(STUDY TEXT):
How to Get Repeat Visitors for Your Website




One important question to ask yourself when developing any new business idea or website is this: What’s going to make my visitors come back for more?Finding the answer to this question is essential for success on every level.
A long term profit strategy requires a solid understanding what drives your visitors to return to your website repeatedly. And what makes them want to recommend your website to others.
Think of it like a restaurant. Imagine visiting it for the first time. It’s quite easy to pinpoint what makes you want to return to it. Some of these factors include the taste of the food, the prices, quality of service, ambiance and the type of people who frequent the place as well. If it is crowded and exciting or quiet and dull.
When combined together, these elements make you decide whether or not to return for another visit. If you experienced bad food, horrible service and a high priced menu, you would probably not visit the restaurant again or recommend it to others.
If you had great food but bad service and reasonable prices, you might still return to the restaurant one or two more times, to satiate your culinary desires.

The Difficulty in Satisfying All Your Visitors or Customers

While you can clearly identify the factors which provoke you to accept or reject a restaurant, it is considerably more difficult to second guess the intentions of visitors who arrive in hordes daily to your website or online storefront.
How do they prioritize the factors which encourage a repeat visit? What makes them linger? What makes them click away? It’s essentially impossible to understand how every visitor thinks or feels about your site.
There will be some who find your website amazingly useful and others who will find incredibly dull and redundant. Everyone has different levels of knowledge and its difficult to consistently write for some and still please everyone else.
So what do you do? If it was up to me, I would cater to the masses by producing products or content which receive the most attention. String them along and build your audience size. Gradually introduce content that builds on what they already know or are familiar with.
The means producing layers of information: primers for newbies, budget design services, popular souvenir products. Move up the scale and you’ll have handbooks for advanced users, design consultations and vintage collectors items.
Eventually the critical mass you’ve developed will allow you to split into smaller, specialized niches or fulfill the needs of specific customers through a specific section of your site. It’s easy to put up another sub-domain or directory to re-capture focus.

(DATA EXTRACT):
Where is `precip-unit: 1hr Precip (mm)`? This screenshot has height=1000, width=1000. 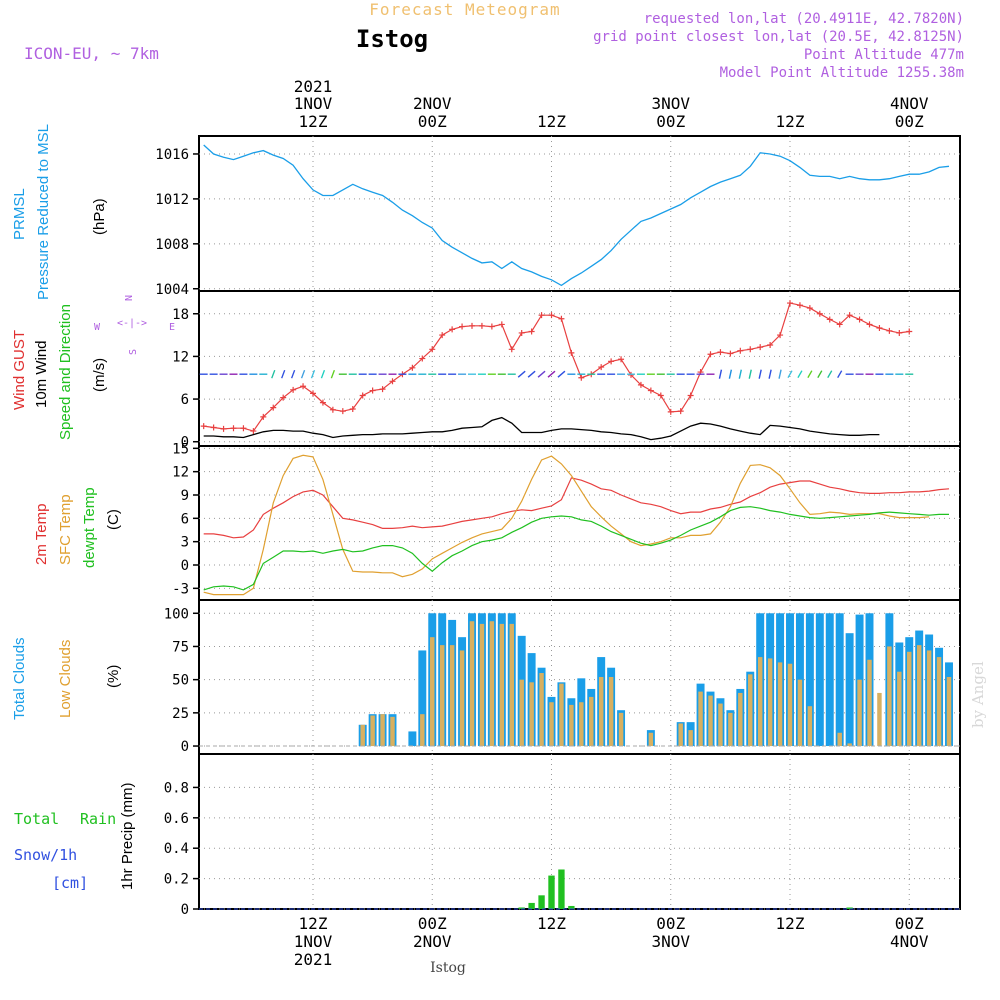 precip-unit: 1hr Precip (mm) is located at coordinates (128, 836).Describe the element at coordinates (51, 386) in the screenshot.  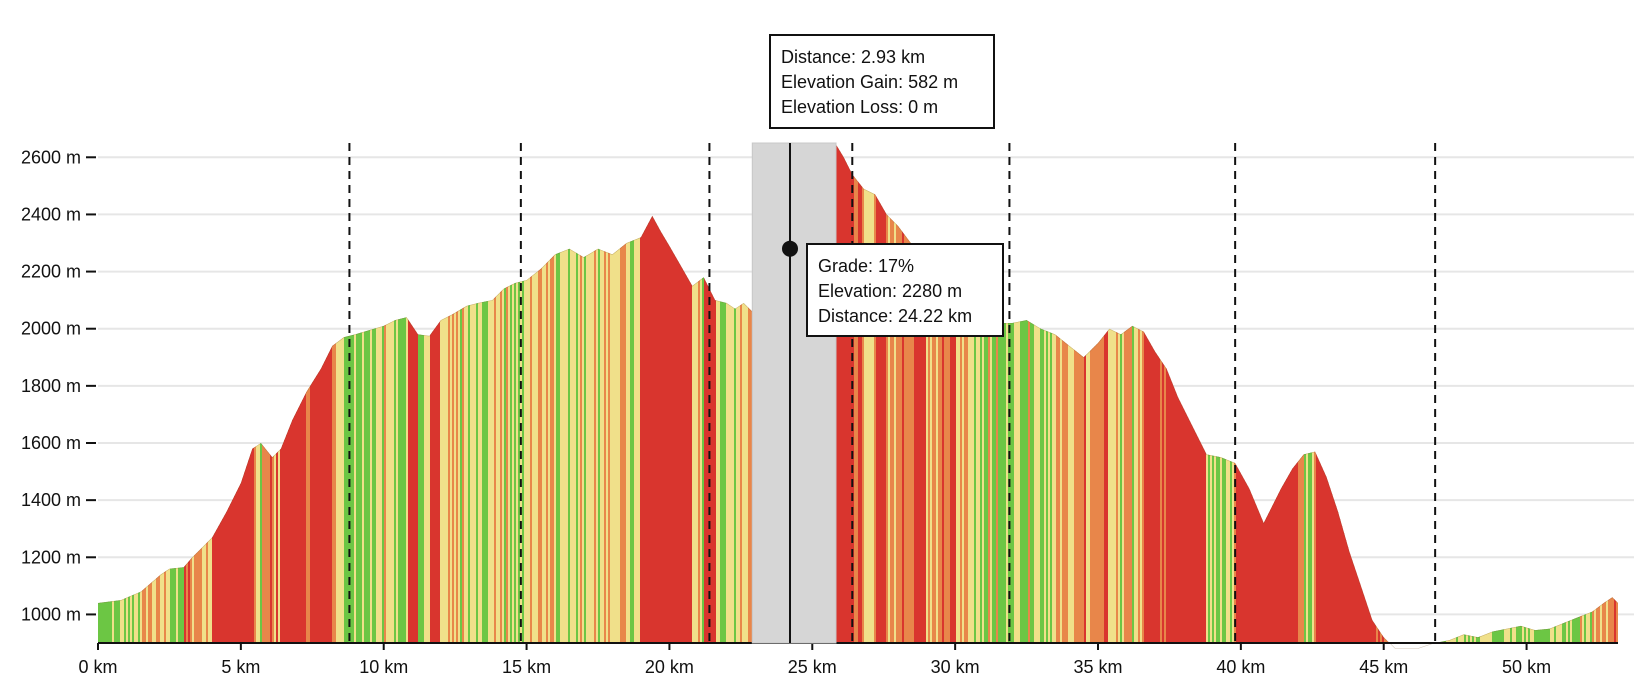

(INSTRUCTION A):
Copy the article on repeat website visitors word for word, beginning at the words "A long term" and stopping after the words "it to others.".
(INSTRUCTION B):
Answer these questions from the article on repeat website visitors:
(i) What would you probably not do after getting bad food, horrible service and a high-priced menu at a restaurant?
(ii) What does the article name as the information to produce for newbies?
(iii) What does the article say is easy to put up to re-capture focus?
Answer using only the article on repeat website visitors.

(EXERCISE RESULT A):
A long term profit strategy requires a solid understanding what drives your visitors to return to your website repeatedly. And what makes them want to recommend your website to others.
Think of it like a restaurant. Imagine visiting it for the first time. It’s quite easy to pinpoint what makes you want to return to it. Some of these factors include the taste of the food, the prices, quality of service, ambiance and the type of people who frequent the place as well. If it is crowded and exciting or quiet and dull.
When combined together, these elements make you decide whether or not to return for another visit. If you experienced bad food, horrible service and a high priced menu, you would probably not visit the restaurant again or recommend it to others.

(EXERCISE RESULT B):
(i) Visit the restaurant again or recommend it to others.
(ii) Primers.
(iii) Another sub-domain or directory.